I also loved how honest Grennan was. He admitted from the beginning of the book that his motives for going to Nepal weren't great. He wanted to volunteer for a few months so that when he traveled the world vacation-style, his friends wouldn't give him funny looks for being wasteful. He admitted that he knew next to nothing about working with kids. And yet...and yet he was successful. His honesty from the get-go made this book seem all the closer to me, although I have never been to Nepal.


I loved learning about Nepali culture. I realize that there are probably a million books in the world that are specifically about Nepali culture, and not focused on children, but I loved it anyway. I took Hindi a couple of years ago, and I get very excited about anything I can connect to what I learned. I recognized many Nepalese words as variants on words I knew in Hindi. I also enjoyed all the Buddhism references in the book; I took a course on Buddhism last fall, and ever since, it seems as though I can't get away from it. Neither Hindi or Buddhism are things that other readers would necessarily care about, but they made the book a little more personal for me.
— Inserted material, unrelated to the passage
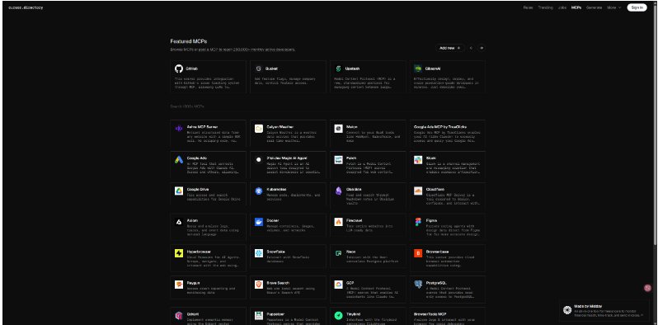The width and height of the screenshot is (658, 325).
Task: Open the Slack logo icon
Action: click(x=418, y=159)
I gave this book 5 stars because I just really enjoyed it. I have this feeling that because now that I'm at college and don't have time to read for pleasure as much, I'm being really lenient on book ratings. I don't really care about this, but I just figured I'd warn people. I loved this book, and if a sequel comes out for whatever reason, I'll definitely read it. This merited a PG-13 for two reasons: the subject matter can be difficult, both to grasp as reality, and just to understand. This book is also definitely written for an older crowd; I believe that younger readers would find themselves bored very quickly. I normally don't rate books based on certain age groups getting bored or not understanding, because everyone develops at their own pace. However, since this is non-fiction, I figured I'd include it in the rating.


In general, I'd say if you like kids and learning about different places and cultures, this is an excellent book. Nonfiction isn't everyone's cup of tea (no pun intended), but if you like it, this is definitely a worthwhile read.